Amira Rasool owns The Folklore, a luxury fashion and accessories brand featuring pieces from African designers. She recently realized Swift may have copied her logo.

Taylor Swift was called out for ripping off a Black label. She responded appropriately.
Image Source: (L) 2020 Sundance Film Festival - "Taylor Swift: Miss Americana" Premiere. PARK CITY, UTAH - JANUARY 23. (Photo by Neilson Barnard/Getty Images) (R) AmiraRasool / Twitter

Over the past few days, we've all been listening to Taylor Swift's new album Folklore on repeat. If you're as obsessed with her as the rest of us are, you've probably ordered your own "cardigan" from her most recent line of merchandise. After all, when all our favorite celebrities started cropping up on social media with their own comfy outerwear, we had to get our hands on cardigans of our own. However, it appears that the singer-songwriter has come under fire for allegedly ripping off the label design on her merchandise from a Black designer. When Swift became aware of the similarities between the two labels, she decided to do the right thing and fix her mistakes.


Amira Rasool, the owner of The Folklore (now dubbed #TheRealFolklore), a sell luxury fashion and accessories brand that sells merchandise from over 30 designers from Africa and the diaspora, took to Twitter when she noticed something awfully familiar about the label on Swift's newly-introduced cardigans. Posting a side-by-side comparison of her brand's logo and the artist's label, she pointed out that the latter read, "The Folklore album" in disturbingly similar typography (the word "the" was resting perpendicular to the word "folklore," just as in Rasool's logo). She wrote, "Wait, hold up. Taylor Swift, it’s one thing to use the name “Folklore” but we’re out here stealing Black women’s logos too?"



"Based on the similarities of the design, I believe the designer of the merch ripped off my company's logo," the 24-year-old designer explained. "I am sharing my story to bring light to the trend of large companies/celebrities copying the work of small minority-owned business owners. I am not going to let this blatant theft go unchecked." Rasool recognized that Swift likely did not find her brand The Folklore and then design her logo. She was, nonetheless, making money off of it. She explained in an interview with InStyle Magazine, "Clearly Taylor didn’t find The Folklore and make this sketch. But at the end of the day, Taylor is the one who’s profiting off of it. This is her team. So it’s up to her to make it right."



So did the 'Cardigan' singer make it right? Well, she sure did. Her team almost immediately issued a statement via Good Morning America. They stated, "Yesterday, we were made aware of a complaint that the specific use of the word 'the' before 'Folklore album' on some of the Folklore album merchandise was of concern. Absolutely no merchandise using the before 'the' words 'Folklore album' has been manufactured or sent out.

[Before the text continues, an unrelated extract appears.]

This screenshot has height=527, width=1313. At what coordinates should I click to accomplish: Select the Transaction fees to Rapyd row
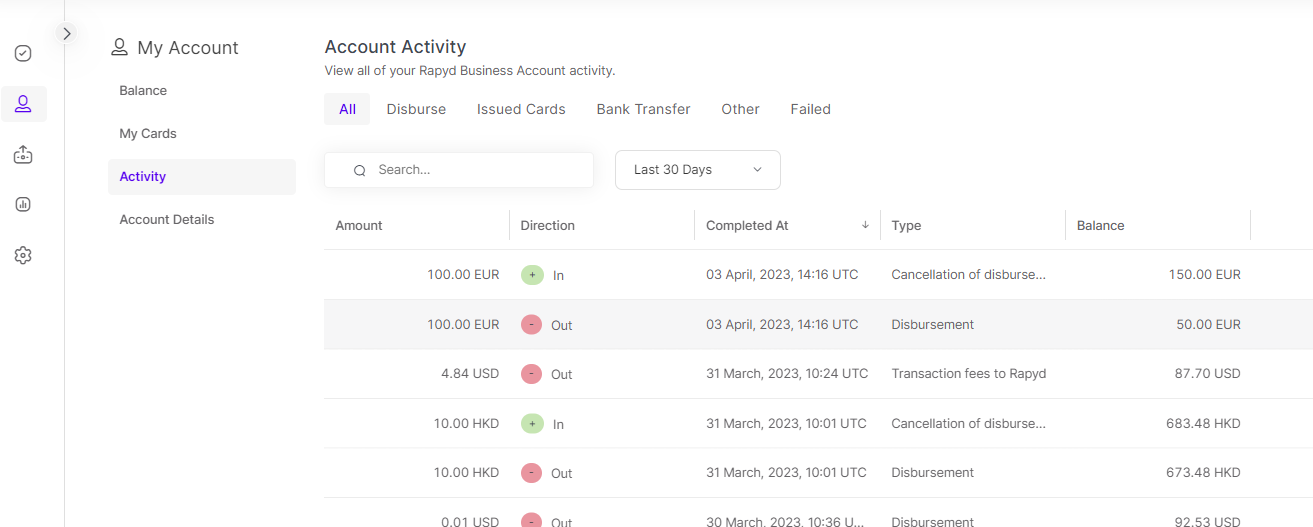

In good faith, we honored [Rasool's] request and immediately notified everyone who had ordered merchandise with the word 'the' preceding 'Folklore album' that they will now receive their order with the design change."



Rasool soon responded. "I commend Taylor’s team for recognizing the damage the merchandise caused to my company The Folklore’s brand," she wrote in a Twitter post. "I recognize that she has been a strong advocate for women protecting their creative rights, so it was good to see her team is on the same page... It was a great first step and we are in conversation right now with Taylor’s team about the next steps to make this situation right." Swift also uploaded her own tweet, in which she said she admired Rashool's work and would be "happy to make a contribution to your company and to support the Black in Fashion Council (launching on 8/3) with a donation." The designer clarified that her brand is not a charity, but if folks were interested, they could participate in the company's pre-seed round as an angel investor or venture capitalist.